### [EXERCISE DESCRIPTION]
Repeat, line for line, only the span that opens at the "The height and width of the screenshot is (976, 706)." line and closes at the final line below. Skip the pictures.

[Saved data entries]
# # #

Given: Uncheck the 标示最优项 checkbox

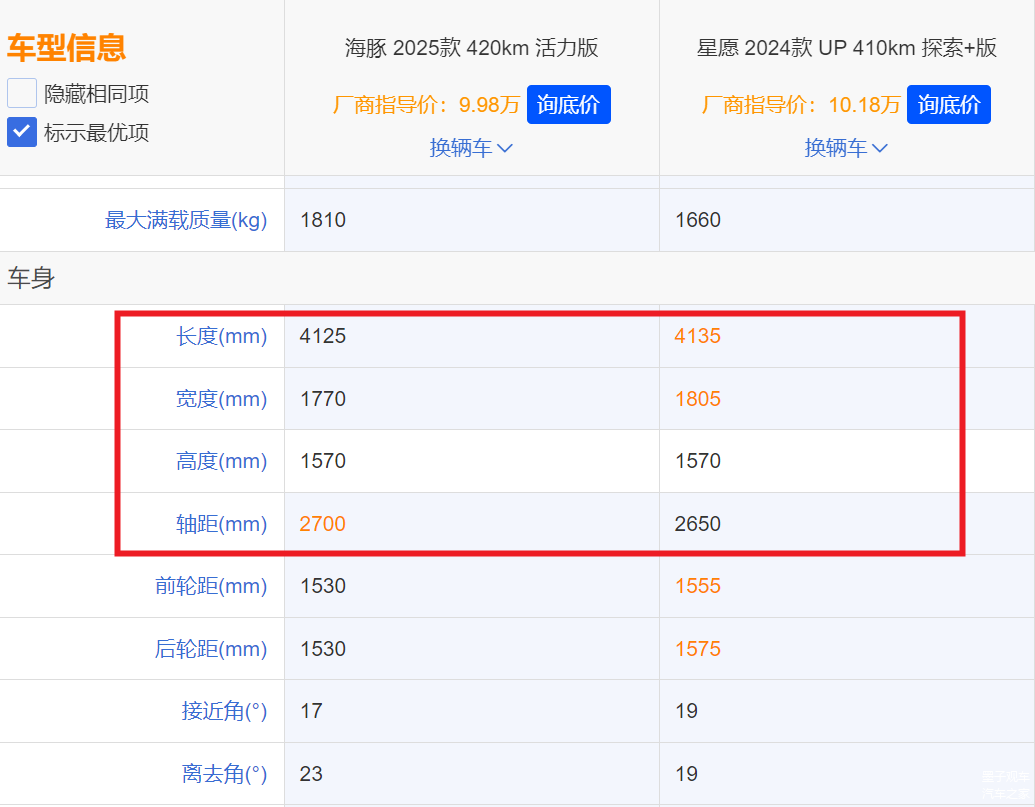Looking at the screenshot, I should (x=22, y=132).
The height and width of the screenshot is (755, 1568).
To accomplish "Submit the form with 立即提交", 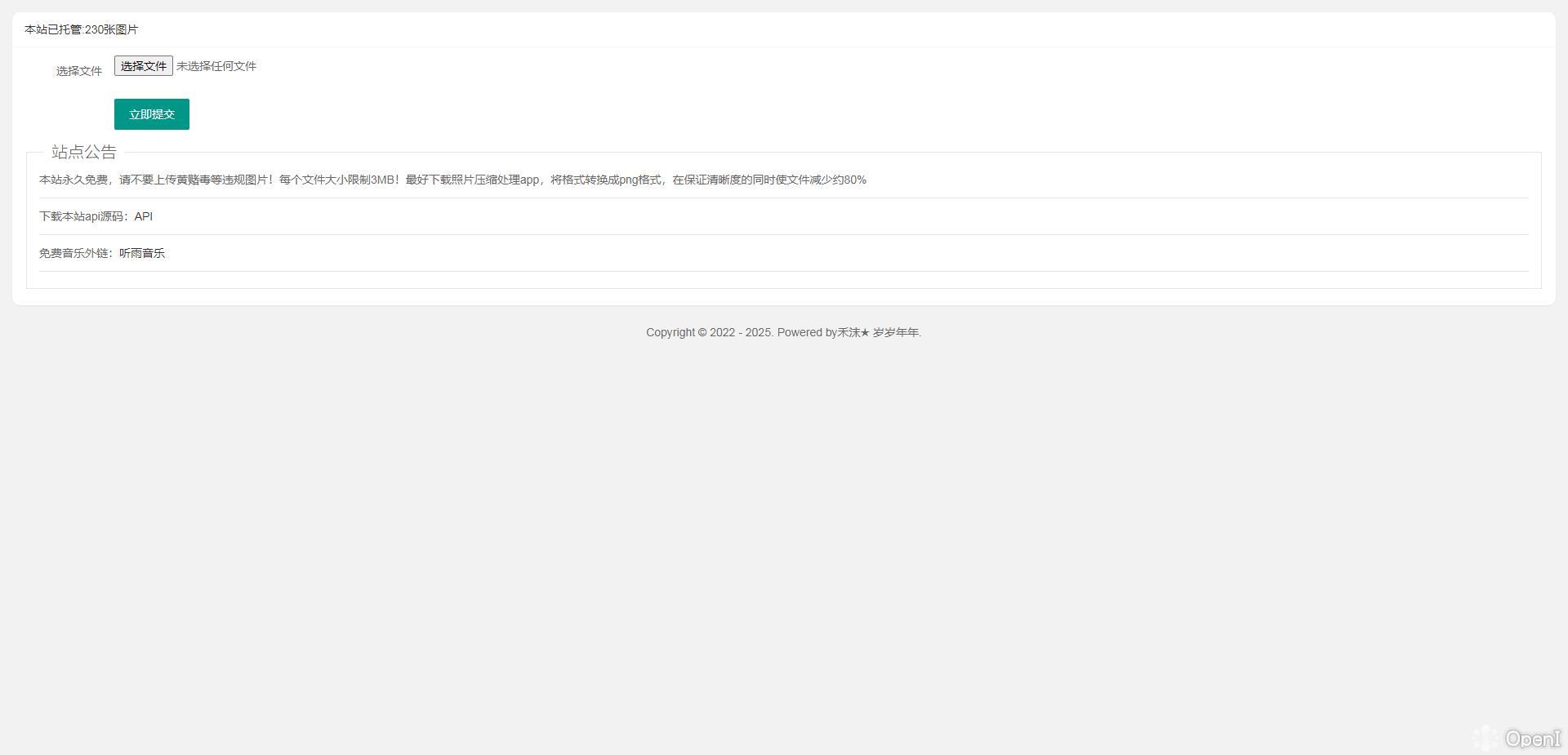I will 152,114.
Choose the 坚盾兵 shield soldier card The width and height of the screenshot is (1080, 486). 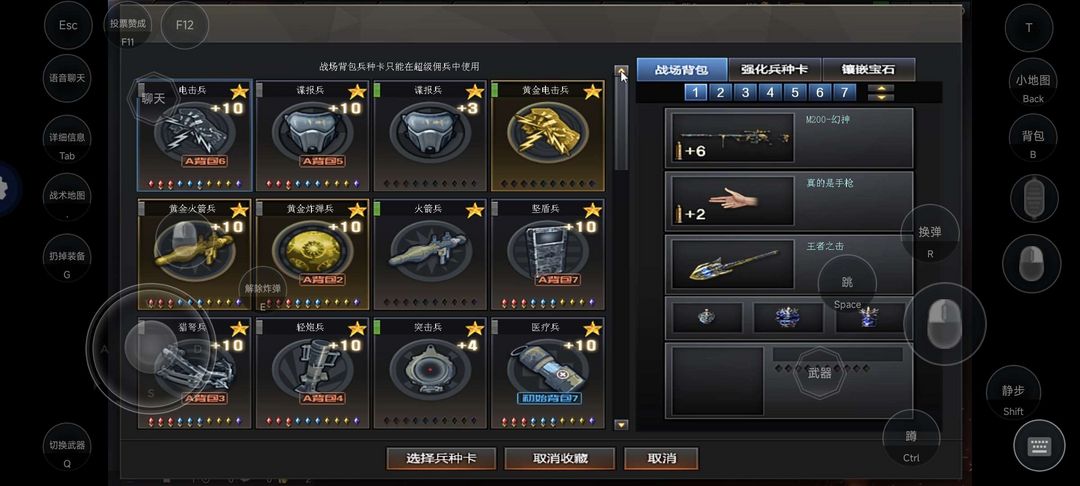[548, 255]
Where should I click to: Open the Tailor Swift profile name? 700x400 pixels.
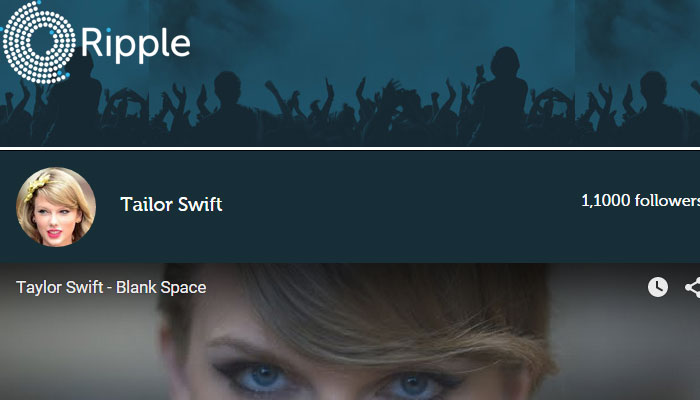click(171, 204)
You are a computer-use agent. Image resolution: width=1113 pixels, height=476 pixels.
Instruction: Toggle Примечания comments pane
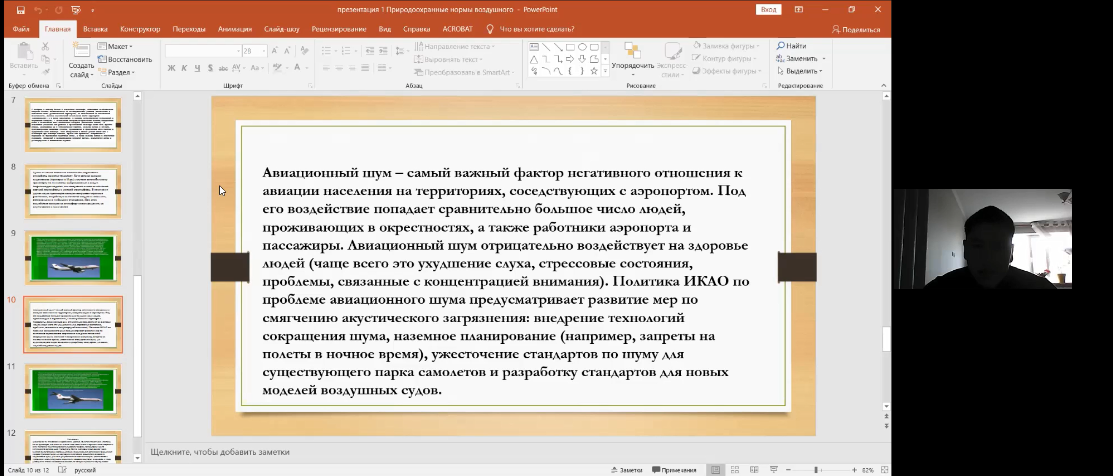(x=672, y=470)
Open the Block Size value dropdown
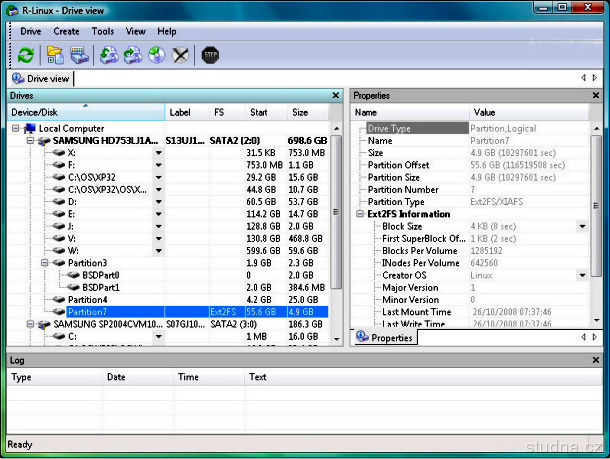 point(582,226)
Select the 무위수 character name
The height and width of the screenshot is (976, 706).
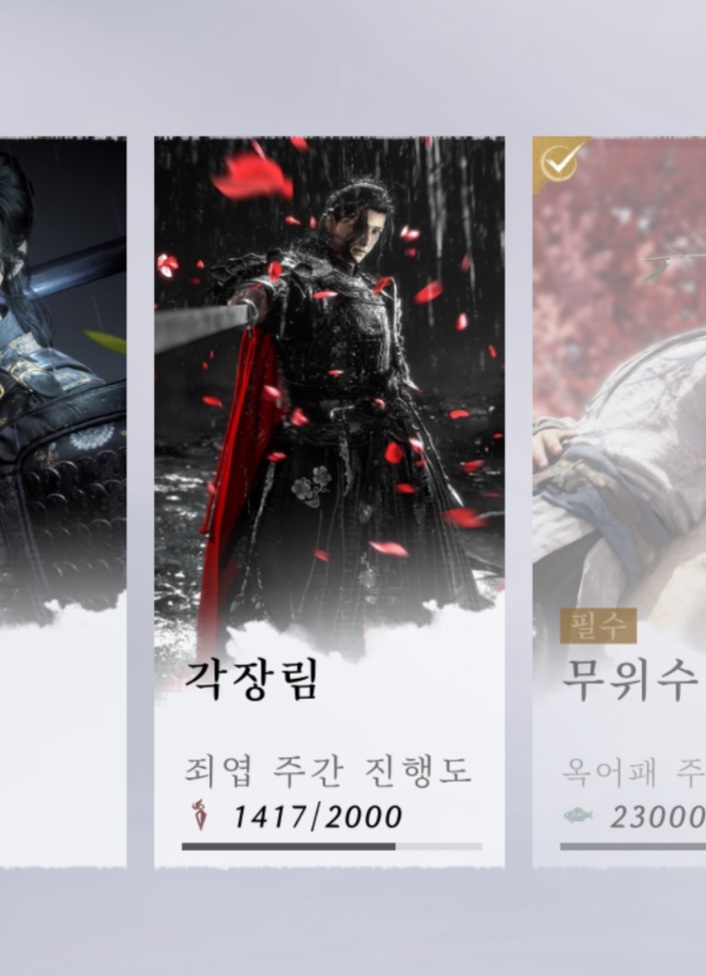pos(629,680)
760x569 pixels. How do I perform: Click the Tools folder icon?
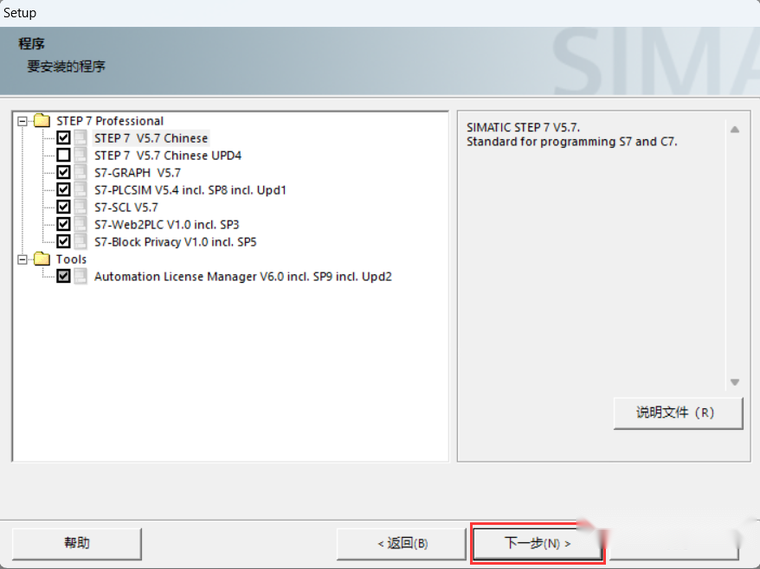42,259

# # #

### [WRITTEN RESPONSE]
The height and width of the screenshot is (976, 706).
pos(629,680)
760x569 pixels. How do I perform: Click the Tools folder icon?
42,259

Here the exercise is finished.